Le manque absolu d'eau ne nous avait pas permis de faire de grande halte. Une harde de gazelles venait de partir, et je faisais remarquer à un de mes voisins que, dans un autre moment, la nature du terrain nous eût invités à les poursuivre, lorsque je fus frappé de l'aspect singulier de deux mamelons isolés et rapprochés qui, à l'endroit où nous étions, masquaient le débouché du col, situé à un petit intervalle derrière eux.
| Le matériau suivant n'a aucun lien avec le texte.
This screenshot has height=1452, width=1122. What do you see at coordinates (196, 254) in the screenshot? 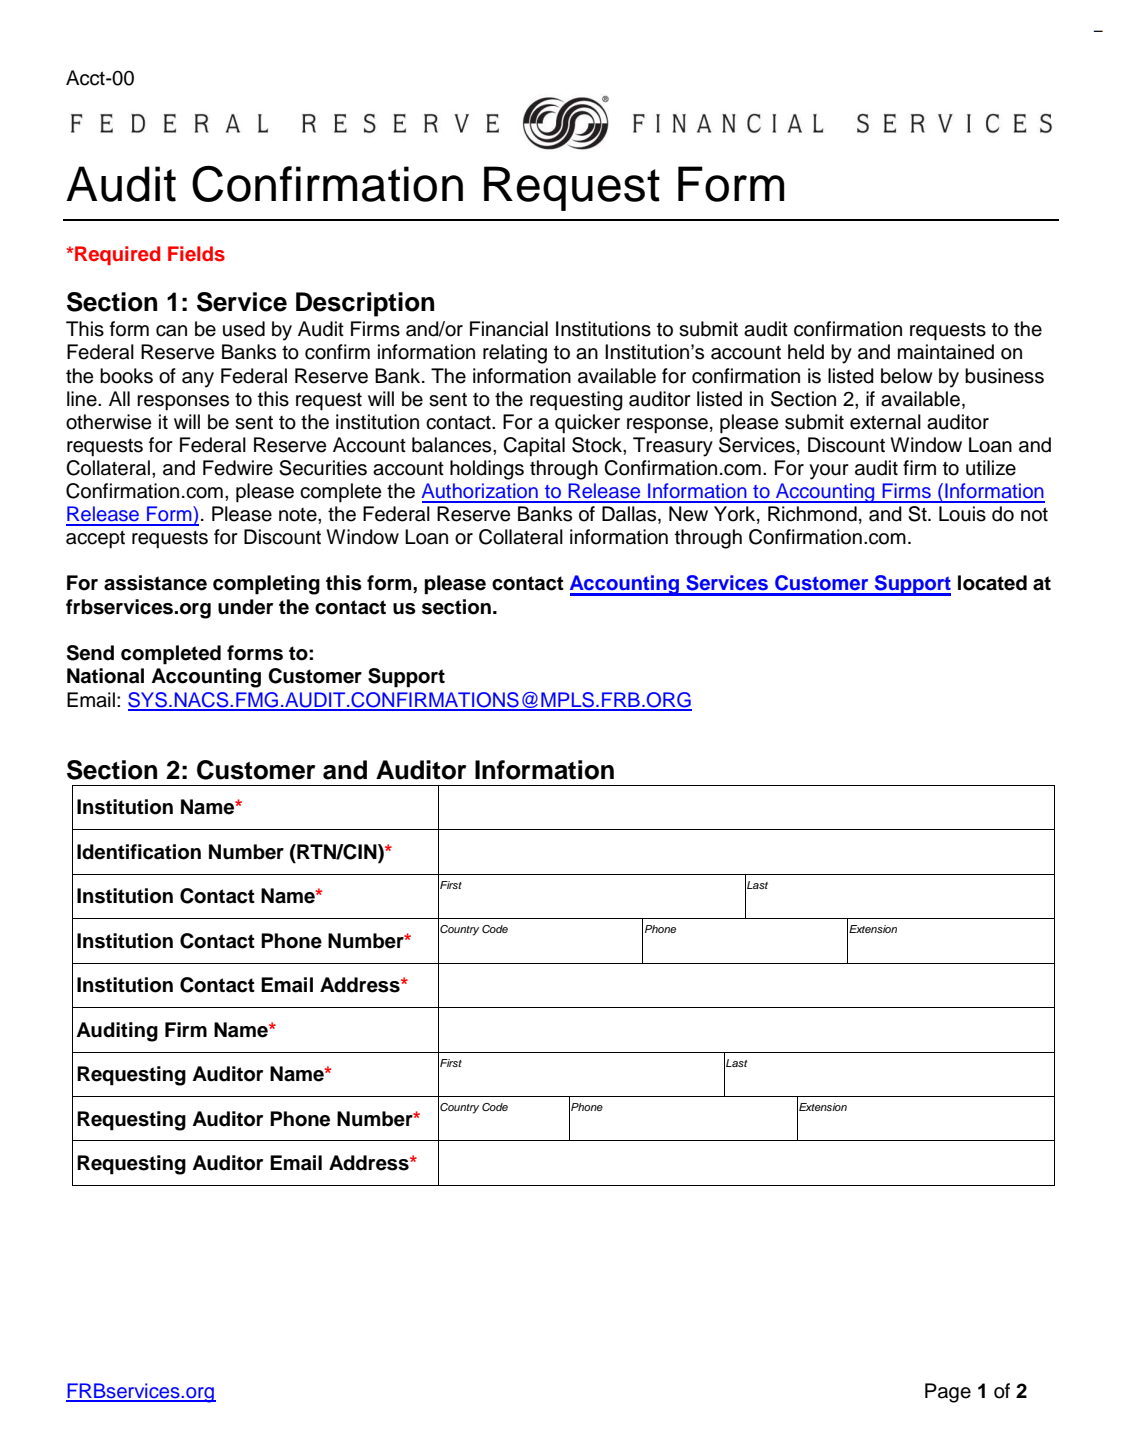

    J'observai que, suivant toutes les probabilités, là devait être l'embuscade. Elle y était, en effet ; mais, en nous voyant avancer, l'ennemi avait filé doucement par la droite, et gagné le lit d'un torrent à notre gauche. Nos spahis bleus, s'en étant approchés avec précaution, le fusil haut, firent tout à coup demi-tour et revinrent vers nous au galop. Le premier arrivé nous dit en arabe, en montrant du doigt le lit du torrent : le goum de Si-Abd-el-Afid est là. Nous n'aperçûmes rien d'abord. Cependant, ayant fait filer l'avant-garde et le convoi, ce qui ne fut pas fait sans peine, je restai avec M. Vivensang et deux autres officiers à l'arrière-garde. Nous n'avions, en définitive, qu'une trentaine de chevaux, et bientôt nous vîmes, à quelques cents mètres de nous, sortir successivement d'embuscade un grand nombre de cavaliers ennemis, qui se rangèrent en assez bon ordre de l'autre côté du ravin. Cette circonstance me fit penser de suite qu'ils n'étaient pas décidés à nous aborder, et qu'ils nous redoutaient, bien qu'ils fussent au moins deux cents.